Tuesday, 23 April 2013

Loogie Hocking with Rocky Horror and Darth Veda


This piece was recently written for the splendid new Australian glossy Heart Beauty, and its guru-like editor Rosemary Hamilton, who has both in spades. 



"You have too much phlegm,’’ opines Dr Alvin James B.A.M.S., A Class Medical Practitioner and avatar of all things Ayurvedic at Avista Hideaway Resort and Spa Phuket. The resort island’s latest luxury eyrie enjoys a panoptic perch atop the steep green hills between Patong and Karon beaches, a surfeit of the titular vistas, and a spa where then ancient Indian art of well-being is getting a modern-day makeover.

I clear my throat and fight the urge to hock a loogie. Dr Alvin is an affable chap from Kerala with soft doe eyes and a slow motion head bobble that quickly becomes hypnotic. I am slouched in an outsized chair in the consultation room, where he plans to identify my prakriti, or body type, and discern which of three doshas, or humours, is prevalent.

There is vata, pitha and kapha,’’ he explains, “vata being air, wind, kinetic energy, pitha being fire, or digestion, controlling emotions like anger, fear and bravado, and kapha being phlegm, which is potential energy, resistance to disease, immunity and keeps the joints lubricated.’’


Once my prakriti is nailed down during a consultation which takes about 30 minutes, we will proceed to the spa to commence the treatment Dr Alvin decrees best for my body type. He takes my pulse and blood pressure, which after a very late night, an early morning flight and a stressful day of meetings, I fear will be off the charts. “Heart rate steady,’’ he says, “and blood pressure is within normal range.’’

He embarks on a series of questions about my temperament, job, diet, sleeping habits and personality. Then the head bobble slows and his big eyes widen as he gives me one final lingering once over. “You are pitha kapha type,’’ he pronounces. ‘Fire and phlegm.’

I ponder my initiation into what sounds like a frat house for gobby arsonists as Dr Alvin ushers me down a series of stairs and walkways to Aqua, the resort’s spa. On the way, he informs me that a 60-minute aromatherapy oil massage with a custom blend called ‘baby bliss’ is just the ticket for we pitha kaphas, along with wheat, sprouts, pomegranate, watermelon, sesame oil, mutton, milk, butter and cheese, while yoghurt, sugary foods, alcohol and smoking are no-nos.

Ayurveda’s most iconic treatment is shirodhara, whereby a stream of fragrant oil is directed onto the third eye and other pressure points from a suspended receptacle. I had been hoping to be drizzled, fo shizzle, and the good oil turns out to be just what the doctor ordered.
I am flying out of Phuket in less than three hours, so decide to forego the steam session that would normally precede the shirodhara.
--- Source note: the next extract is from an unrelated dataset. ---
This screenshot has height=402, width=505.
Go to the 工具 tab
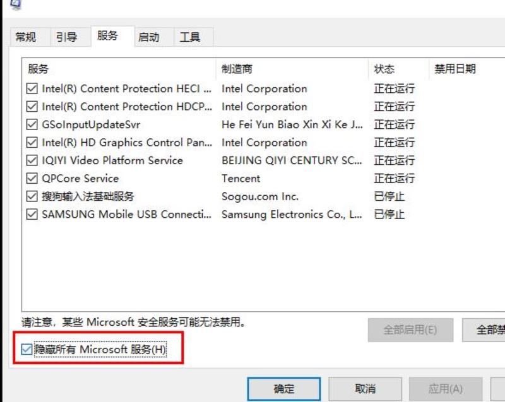coord(190,37)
In a room with soft mood lighting and the plinks and plunks of percussion instruments set to a rain shower, I change into very brief briefs that seem to be blue fishnet.

"I'VE BEEN MAKING A MAN WITH BLOND HAIR AND A TAN,
AND HE'S GOOD FOR ADJUSTING MY DOSHA."
I am thinking of how the ancient Indian sages who dreamed up these treatments probably didn't foresee the day when a pale middle-aged white man in drag queen underwear would be contemplating his third eye. Then I lay back, and the therapist moves the Aladdin’s Lamp suspended above my head into position and suddenly an intoxicating stream of warm, viscous liquid is cascading over my forehead and criss-crossing my body, leaving oleaginous streaks of glowing flesh in its wake.
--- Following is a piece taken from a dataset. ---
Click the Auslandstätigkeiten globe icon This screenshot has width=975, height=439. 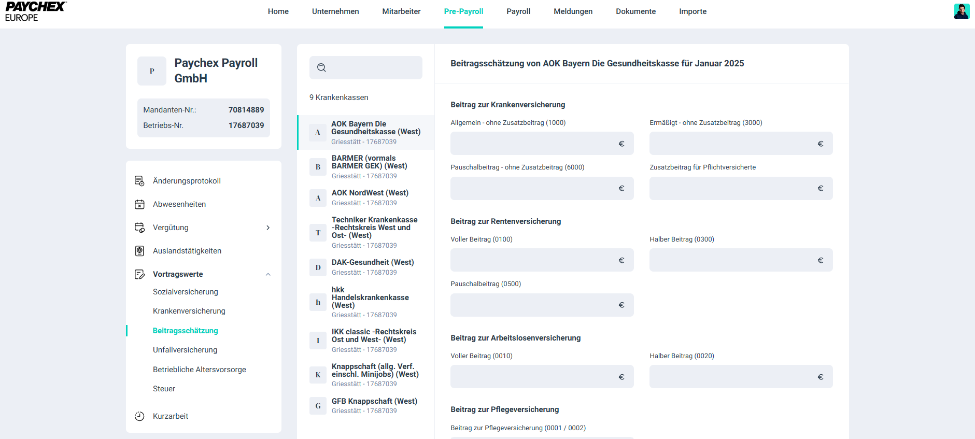point(139,251)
The oil, or thailam, is an Ayurvedic staple, Ksheerabale. It is known for its nourishing and nurturing properties, and helps with insomnia, dry skin, headaches and even migraines, sciatica and erectile dysfunction. Not too much help with the latter, I’m hoping, given the scanty, air-conditioned nature of my briefs.

AVISTA ON COSMIC INDIGESTION 
The beds have a special pan and drainage system to catch the run-off, of which there must be plenty. By the time the drizzling’s done, a warm glow suffuses my body. My therapist gets most of the excess oil off with towels, and I take up the offer of a shower.
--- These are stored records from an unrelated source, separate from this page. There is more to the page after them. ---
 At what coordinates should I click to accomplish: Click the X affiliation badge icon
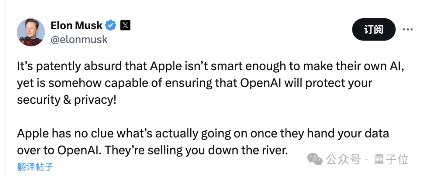[x=125, y=26]
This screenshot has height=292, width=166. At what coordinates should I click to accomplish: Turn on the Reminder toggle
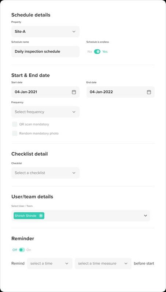click(22, 250)
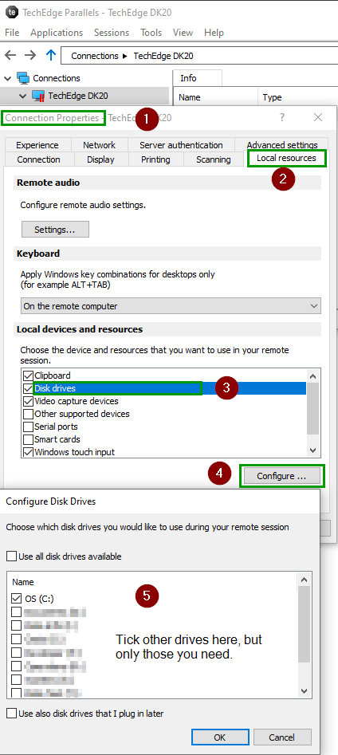Click the Connections computer icon in tree
Screen dimensions: 338x755
pyautogui.click(x=23, y=78)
But I’m not done yet. Next is the vishesh – deep muscular massage with aromatic oils. “Lie down please,’’ the masseuse says, and I climb onto the table in a fresh new pair of blue Rocky Horror Show fishnet briefs. She drapes towels over my limbs, cracks her knuckles and gets down to business. 

The oil has a rich and heady scent, her hands are strong and sure, and within minutes I’m drifting off into that special place a good massage takes you. My fire cools and my phlegm settles. It’s bliss, baby.